2018 threw up some not so surprising statistics. The number of Tribunal claims jumping by 165% (compared to the time when Tribunal fees applied) being the least unexpected.

More dads take shared parental leave if it is better paid

You may recall the government announcement a campaign to promote shared parental leave after poor levels of take up across the country was only around 2%

Aviva introduced a policy last year to enable new parents to take the same amount of paid and unpaid time off as each other, regardless of gender, sexual orientation, or how they became parents (surrogacy or adoption). Their policy includes 12 months of leave – of which 26 weeks if paid at the employees basic rate.

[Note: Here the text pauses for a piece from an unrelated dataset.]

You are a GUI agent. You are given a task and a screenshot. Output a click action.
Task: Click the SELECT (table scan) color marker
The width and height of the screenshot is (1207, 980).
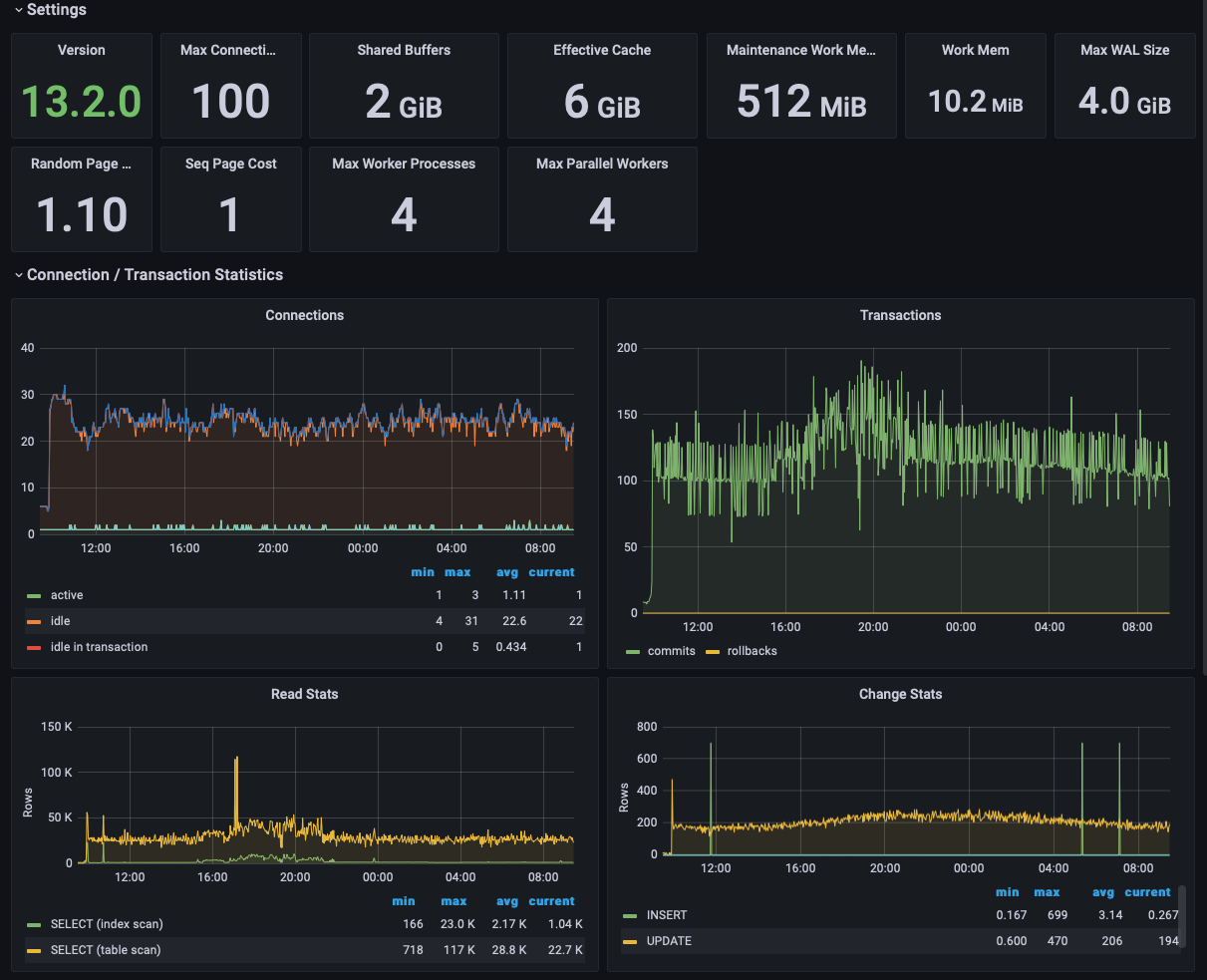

They have found that two thirds (67%) of fathers who were eligible took six months off work. Nearly all took at least 2 weeks off. Women took  an average of 47 weeks away from work, compared to an average of 43 weeks before the policy was put in place.

 

Majority of older workers over 50 want flexible working

There are around 10 million employees in the UK who are over 50.  The Department for Business, Energy and Industrial Strategy surveyed of over 12,000 of them, and found:

  • 80% wanted more flexible hours.
  • 73% wanted to see more part time positions offered.
  • 63% said that they wanted training schemes to help them gain new skills and to deal with technology.

 

Fastest ever fall in number of EU workers

Figures released by the Office for National Statistics have shown that the number of EU workers in the UK has taken the sharpest fall since record keeping began in 1997. In the period between July and September 2018, numbers fell by 4.5% compared to the same period in 2017 – around 107,000 people.

The CIPD recently advised that employers are finding vacancies harder to fill due to the decline in migrants coming to the UK since the vote to leave the EU. More than two in five businesses have reported finding it “more difficult” to fill vacancies over the past 12 months and seven in ten said some of their vacancies were proving hard to fill.